Il punto chiave della debolezza dell’accordo sta qui: se si decide di spostare parte del peso fiscale sulle grandi società bisogna essere un po’ più realistici con l’aliquota minima e avvicinarsi almeno all’aliquota minima dei redditi sulle persone fisiche (23%).
In secondo luogo, siccome non si può più modificare un sistema fiscale senza tenere conto dei contraccolpi internazionali, occorrerebbe che tutti i Paesi, con estrema maturità, rinunciassero alla concorrenza fiscale come strumento di attrazione degli investimenti internazionali. Tra l’altro, se probabilmente un certo grado di concorrenza fiscale è ineliminabile, non è però giustificabile entro un’area monetaria come quella dell’euro, dove produce effetti dannosi.

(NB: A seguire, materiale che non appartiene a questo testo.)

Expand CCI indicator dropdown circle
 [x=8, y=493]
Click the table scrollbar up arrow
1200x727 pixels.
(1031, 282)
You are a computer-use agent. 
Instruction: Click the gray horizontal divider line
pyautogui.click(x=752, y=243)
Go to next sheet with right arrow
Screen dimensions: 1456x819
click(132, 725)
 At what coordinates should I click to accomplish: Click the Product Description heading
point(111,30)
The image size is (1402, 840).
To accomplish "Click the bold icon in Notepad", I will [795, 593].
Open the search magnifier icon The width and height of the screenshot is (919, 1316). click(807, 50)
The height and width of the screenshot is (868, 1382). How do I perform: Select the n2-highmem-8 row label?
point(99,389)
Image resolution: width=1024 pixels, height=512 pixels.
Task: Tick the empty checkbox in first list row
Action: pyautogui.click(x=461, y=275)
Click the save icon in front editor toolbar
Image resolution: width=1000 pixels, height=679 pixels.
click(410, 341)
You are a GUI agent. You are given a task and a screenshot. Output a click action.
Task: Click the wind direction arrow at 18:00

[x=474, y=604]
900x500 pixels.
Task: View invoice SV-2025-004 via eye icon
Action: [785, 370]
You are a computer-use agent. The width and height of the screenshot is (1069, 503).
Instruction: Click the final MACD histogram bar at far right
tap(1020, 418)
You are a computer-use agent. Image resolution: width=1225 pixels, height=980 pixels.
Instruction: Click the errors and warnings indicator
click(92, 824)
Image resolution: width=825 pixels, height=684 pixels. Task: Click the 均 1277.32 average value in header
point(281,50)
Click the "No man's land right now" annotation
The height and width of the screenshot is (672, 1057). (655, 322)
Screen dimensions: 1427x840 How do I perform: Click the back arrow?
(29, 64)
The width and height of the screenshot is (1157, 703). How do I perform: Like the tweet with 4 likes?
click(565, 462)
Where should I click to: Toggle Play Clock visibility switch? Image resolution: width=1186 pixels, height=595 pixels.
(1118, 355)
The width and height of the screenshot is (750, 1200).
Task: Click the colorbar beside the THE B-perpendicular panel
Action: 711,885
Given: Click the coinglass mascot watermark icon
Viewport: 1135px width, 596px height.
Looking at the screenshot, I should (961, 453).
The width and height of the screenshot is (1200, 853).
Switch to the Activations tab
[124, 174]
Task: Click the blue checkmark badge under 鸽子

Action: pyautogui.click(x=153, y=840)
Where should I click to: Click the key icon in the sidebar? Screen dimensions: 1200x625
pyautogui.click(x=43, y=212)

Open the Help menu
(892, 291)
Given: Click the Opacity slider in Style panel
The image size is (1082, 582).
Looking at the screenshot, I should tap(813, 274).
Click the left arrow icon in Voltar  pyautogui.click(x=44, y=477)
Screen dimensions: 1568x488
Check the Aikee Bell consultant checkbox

In terzo luogo, si possono abbassare le tasse personali, cresciute ovunque troppo, a condizioni di non tollerare più i paradisi fiscali e i centri fiscali offshore, che gestiscono masse di risparmio spesso frutto di redditi poco o per nulla tassati e che custodiscono i segreti per arricchire i più ricchi. Il tutto sempre più velocemente da quando i mercati finanziari moltiplicano (troppo) i valori delle azioni.